▶ [Collected data entries]:
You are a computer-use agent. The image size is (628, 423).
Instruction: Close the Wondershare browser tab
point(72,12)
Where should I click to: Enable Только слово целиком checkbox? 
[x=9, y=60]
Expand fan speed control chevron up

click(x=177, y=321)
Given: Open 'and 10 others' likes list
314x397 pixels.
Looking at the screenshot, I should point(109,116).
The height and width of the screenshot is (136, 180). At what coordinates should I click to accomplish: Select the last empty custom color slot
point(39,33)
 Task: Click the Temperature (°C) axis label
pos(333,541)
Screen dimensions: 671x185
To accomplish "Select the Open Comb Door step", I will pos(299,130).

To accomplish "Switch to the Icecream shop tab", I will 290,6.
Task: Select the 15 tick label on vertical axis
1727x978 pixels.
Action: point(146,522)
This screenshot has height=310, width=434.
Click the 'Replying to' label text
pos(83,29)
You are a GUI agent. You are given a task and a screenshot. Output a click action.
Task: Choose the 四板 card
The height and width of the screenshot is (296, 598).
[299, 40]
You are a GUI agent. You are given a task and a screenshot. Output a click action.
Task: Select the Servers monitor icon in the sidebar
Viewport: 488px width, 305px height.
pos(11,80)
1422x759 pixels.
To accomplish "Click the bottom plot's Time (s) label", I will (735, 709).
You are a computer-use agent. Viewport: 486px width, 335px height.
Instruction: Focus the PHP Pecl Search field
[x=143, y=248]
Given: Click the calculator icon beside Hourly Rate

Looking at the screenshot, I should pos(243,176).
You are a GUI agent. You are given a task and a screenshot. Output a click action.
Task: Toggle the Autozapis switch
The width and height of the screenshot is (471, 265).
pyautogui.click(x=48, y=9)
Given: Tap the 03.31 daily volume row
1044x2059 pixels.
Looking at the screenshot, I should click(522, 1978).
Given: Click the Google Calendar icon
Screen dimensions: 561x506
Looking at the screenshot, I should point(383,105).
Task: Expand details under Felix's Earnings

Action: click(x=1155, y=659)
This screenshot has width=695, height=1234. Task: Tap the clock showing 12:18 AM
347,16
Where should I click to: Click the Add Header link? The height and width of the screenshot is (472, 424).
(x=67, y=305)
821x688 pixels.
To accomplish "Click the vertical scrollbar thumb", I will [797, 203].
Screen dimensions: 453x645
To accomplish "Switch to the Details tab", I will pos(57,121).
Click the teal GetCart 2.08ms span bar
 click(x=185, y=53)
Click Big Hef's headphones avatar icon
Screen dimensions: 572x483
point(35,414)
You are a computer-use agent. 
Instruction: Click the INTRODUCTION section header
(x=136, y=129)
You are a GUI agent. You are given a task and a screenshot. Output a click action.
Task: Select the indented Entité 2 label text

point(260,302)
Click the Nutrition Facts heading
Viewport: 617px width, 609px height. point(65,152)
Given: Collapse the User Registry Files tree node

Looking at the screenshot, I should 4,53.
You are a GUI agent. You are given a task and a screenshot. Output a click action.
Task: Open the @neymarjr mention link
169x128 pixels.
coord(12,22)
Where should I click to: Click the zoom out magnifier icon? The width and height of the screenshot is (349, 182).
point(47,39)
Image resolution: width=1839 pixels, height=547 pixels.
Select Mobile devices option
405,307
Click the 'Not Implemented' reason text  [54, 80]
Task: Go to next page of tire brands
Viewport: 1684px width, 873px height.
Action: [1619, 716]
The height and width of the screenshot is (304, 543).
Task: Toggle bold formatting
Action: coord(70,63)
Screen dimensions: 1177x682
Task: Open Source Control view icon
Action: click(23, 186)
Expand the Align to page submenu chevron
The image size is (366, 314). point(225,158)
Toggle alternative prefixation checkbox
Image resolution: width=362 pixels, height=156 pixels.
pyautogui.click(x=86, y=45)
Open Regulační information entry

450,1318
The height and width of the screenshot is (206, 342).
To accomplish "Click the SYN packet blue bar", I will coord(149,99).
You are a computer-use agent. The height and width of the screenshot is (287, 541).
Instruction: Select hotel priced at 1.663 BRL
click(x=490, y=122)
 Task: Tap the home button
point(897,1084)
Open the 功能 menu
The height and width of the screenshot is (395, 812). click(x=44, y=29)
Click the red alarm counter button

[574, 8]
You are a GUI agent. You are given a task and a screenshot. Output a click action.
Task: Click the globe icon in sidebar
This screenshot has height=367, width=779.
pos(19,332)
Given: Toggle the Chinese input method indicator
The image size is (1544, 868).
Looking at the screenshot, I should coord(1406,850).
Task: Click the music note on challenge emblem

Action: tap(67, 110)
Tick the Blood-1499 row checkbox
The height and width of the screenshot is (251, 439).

▶ [Exercise aim]: Output every record above, exactly as written.

▶ [Answer below]:
You are a computer-use agent. The image size is (628, 423).
Instruction: Close the Wondershare browser tab
point(72,12)
Where should I click to: Enable Только слово целиком checkbox? 
[x=9, y=60]
Expand fan speed control chevron up

click(x=177, y=321)
Given: Open 'and 10 others' likes list
314x397 pixels.
Looking at the screenshot, I should point(109,116).
The height and width of the screenshot is (136, 180). At what coordinates should I click to accomplish: Select the last empty custom color slot
point(39,33)
 Task: Click the Temperature (°C) axis label
pos(333,541)
Screen dimensions: 671x185
To accomplish "Select the Open Comb Door step", I will pos(299,130).

To accomplish "Switch to the Icecream shop tab", I will 290,6.
Task: Select the 15 tick label on vertical axis
1727x978 pixels.
Action: point(146,522)
This screenshot has height=310, width=434.
Click the 'Replying to' label text
pos(83,29)
You are a GUI agent. You are given a task and a screenshot. Output a click action.
Task: Choose the 四板 card
The height and width of the screenshot is (296, 598).
[299, 40]
You are a GUI agent. You are given a task and a screenshot. Output a click action.
Task: Select the Servers monitor icon in the sidebar
Viewport: 488px width, 305px height.
pos(11,80)
1422x759 pixels.
To accomplish "Click the bottom plot's Time (s) label", I will (735, 709).
You are a computer-use agent. Viewport: 486px width, 335px height.
Instruction: Focus the PHP Pecl Search field
[x=143, y=248]
Given: Click the calculator icon beside Hourly Rate

Looking at the screenshot, I should pos(243,176).
You are a GUI agent. You are given a task and a screenshot. Output a click action.
Task: Toggle the Autozapis switch
The width and height of the screenshot is (471, 265).
pyautogui.click(x=48, y=9)
Given: Tap the 03.31 daily volume row
1044x2059 pixels.
Looking at the screenshot, I should click(522, 1978).
Given: Click the Google Calendar icon
Screen dimensions: 561x506
Looking at the screenshot, I should point(383,105).
Task: Expand details under Felix's Earnings

Action: click(x=1155, y=659)
This screenshot has width=695, height=1234. Task: Tap the clock showing 12:18 AM
347,16
Where should I click to: Click the Add Header link? The height and width of the screenshot is (472, 424).
(x=67, y=305)
821x688 pixels.
To accomplish "Click the vertical scrollbar thumb", I will [797, 203].
Screen dimensions: 453x645
To accomplish "Switch to the Details tab", I will pos(57,121).
Click the teal GetCart 2.08ms span bar
 click(x=185, y=53)
Click Big Hef's headphones avatar icon
Screen dimensions: 572x483
point(35,414)
You are a computer-use agent. 
Instruction: Click the INTRODUCTION section header
(x=136, y=129)
You are a GUI agent. You are given a task and a screenshot. Output a click action.
Task: Select the indented Entité 2 label text

point(260,302)
Click the Nutrition Facts heading
Viewport: 617px width, 609px height. point(65,152)
Given: Collapse the User Registry Files tree node

Looking at the screenshot, I should 4,53.
You are a GUI agent. You are given a task and a screenshot. Output a click action.
Task: Open the @neymarjr mention link
169x128 pixels.
coord(12,22)
Where should I click to: Click the zoom out magnifier icon? The width and height of the screenshot is (349, 182).
point(47,39)
Image resolution: width=1839 pixels, height=547 pixels.
Select Mobile devices option
405,307
Click the 'Not Implemented' reason text  [54, 80]
Task: Go to next page of tire brands
Viewport: 1684px width, 873px height.
Action: [1619, 716]
The height and width of the screenshot is (304, 543).
Task: Toggle bold formatting
Action: coord(70,63)
Screen dimensions: 1177x682
Task: Open Source Control view icon
Action: click(23, 186)
Expand the Align to page submenu chevron
The image size is (366, 314). point(225,158)
Toggle alternative prefixation checkbox
Image resolution: width=362 pixels, height=156 pixels.
pyautogui.click(x=86, y=45)
Open Regulační information entry

450,1318
The height and width of the screenshot is (206, 342).
To accomplish "Click the SYN packet blue bar", I will coord(149,99).
You are a computer-use agent. The height and width of the screenshot is (287, 541).
Instruction: Select hotel priced at 1.663 BRL
click(x=490, y=122)
 Task: Tap the home button
point(897,1084)
Open the 功能 menu
The height and width of the screenshot is (395, 812). click(x=44, y=29)
Click the red alarm counter button

[574, 8]
You are a GUI agent. You are given a task and a screenshot. Output a click action.
Task: Click the globe icon in sidebar
This screenshot has height=367, width=779.
pos(19,332)
Given: Toggle the Chinese input method indicator
The image size is (1544, 868).
Looking at the screenshot, I should coord(1406,850).
Task: Click the music note on challenge emblem

Action: tap(67, 110)
Tick the Blood-1499 row checkbox
The height and width of the screenshot is (251, 439).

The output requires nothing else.